■ DOCUMENT EXCERPT ■
# # # # #

21st Century Migration

Where do we come from? Almost everywhere. Western Australia is home to people from more than 190 countries.

Burundi Band and Peace Choir

Indigenous Australians are the first known inhabitants of the Australian continent and nearby islands. Scientists recognise that Indigenous Australians arrived between 40,000 and 70,000 years ago, but Aboriginal history says that “we have been here since time began”. Today the diverse groups of Indigenous Australians are recognised as the oldest living continuous culture.

Western Australia’s non-Aboriginal population today looks quite different to when the first census was done in 1911. That census revealed Western Australia (WA) as a population of mostly similar people, mainly of English and Irish ancestry. * So much has changed in the last 100 years that today Western Australia can now claim to be one of the most multicultural places on the planet.

During the 20th Century, Western Australia’s population grew ten times from an estimated 189,000 people in 1901 to 1.9 million in 2000. As of 2020, WA is home to an estimated 2.5 million people.

The most common birthplace of migrants to Western Australia continues to be England; the 2011 census found that 29% of Western Australians were of English descent. 21st century migrants are also coming from countries such as New Zealand, India, South Africa and the Philippines to settle in Western Australia. Other countries that people are migrating to Western Australia from include Afghanistan, Brazil and Burma. Some arrive as international students, some as skilled migrants and some as humanitarian entrants.

Countries such as Malaysia, Singapore and China have long established migrant communities in Western Australia. Significant numbers of people began migrating from China to Western Australia (WA) in the mid-19th century and remained small-scale until the 1970s. Most of WA’s China-born population (11,000) arrived between 2001 and 2010, mainly as skilled and business migrants. In 2011, China was the eighth-largest source country of the overseas-born in WA. India was the fourth-largest source country of the overseas-born in WA (29,919).

# # # # #

■ STATED EXERCISE 1 ■
In the records, rewrite the lines from the one containing "The height and width of the screenshot is (330, 487)." through the one containing "click(87, 16)", inclusive, substituting "interval" for "timeframe" and leaving everything else unchanged. Omit the pictures from your answer.

■ PROVIDED RECORDS ■
# # # # #

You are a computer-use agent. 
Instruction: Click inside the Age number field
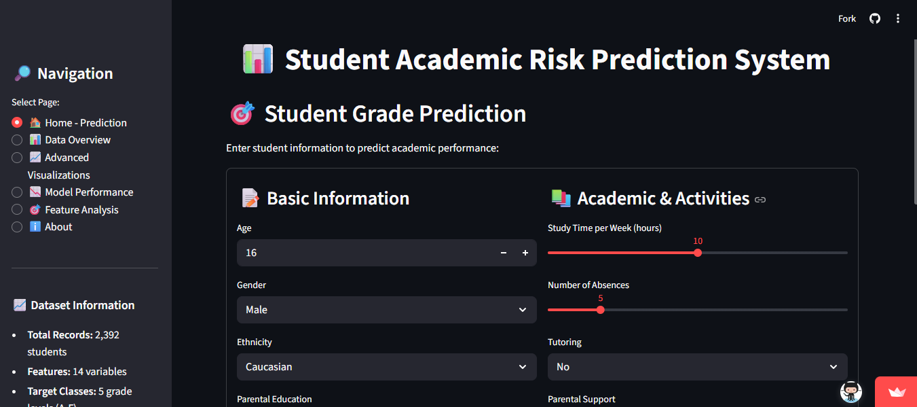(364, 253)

# # # # #

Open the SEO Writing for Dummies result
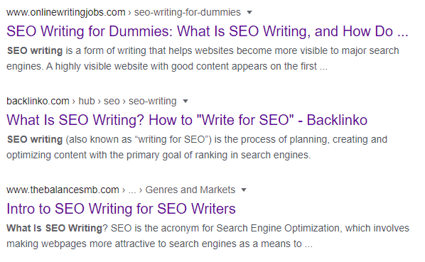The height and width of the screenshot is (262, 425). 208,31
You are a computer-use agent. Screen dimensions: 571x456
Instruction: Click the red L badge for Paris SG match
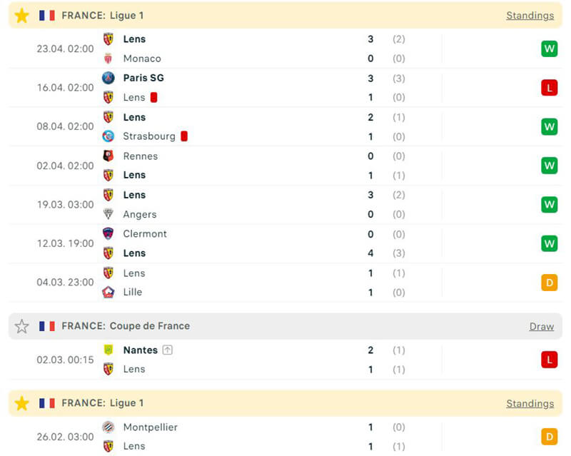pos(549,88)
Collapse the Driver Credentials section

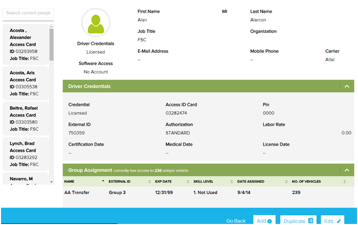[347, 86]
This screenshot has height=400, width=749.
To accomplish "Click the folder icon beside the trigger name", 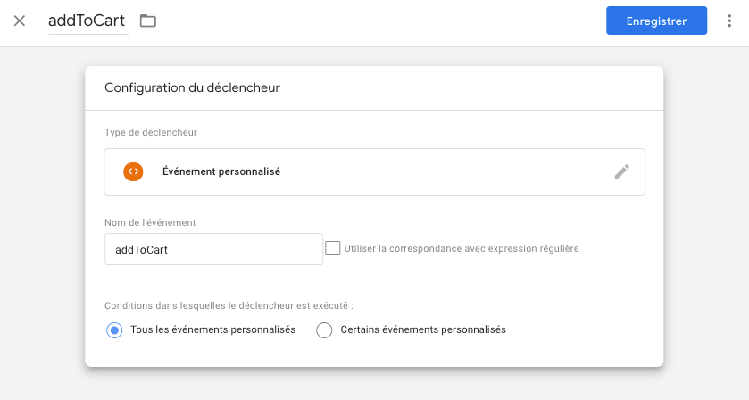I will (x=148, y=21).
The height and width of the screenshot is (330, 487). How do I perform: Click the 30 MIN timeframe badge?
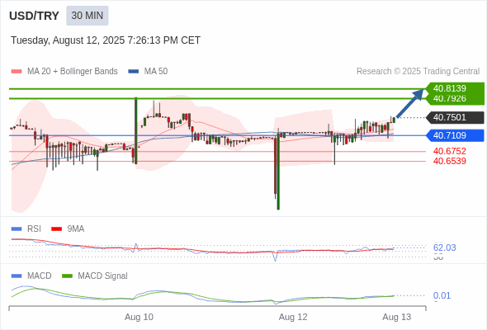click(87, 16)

# # # # #

■ STATED EXERCISE 2 ■
According to the text on 21st-century migration, how many people was Western Australia estimated to be home to as of 2020?

■ WORKED ANSWER 1 ■
The height and width of the screenshot is (330, 487). How do I perform: Click the 30 MIN interval badge?
click(87, 16)

■ WORKED ANSWER 2 ■
An estimated 2.5 million people.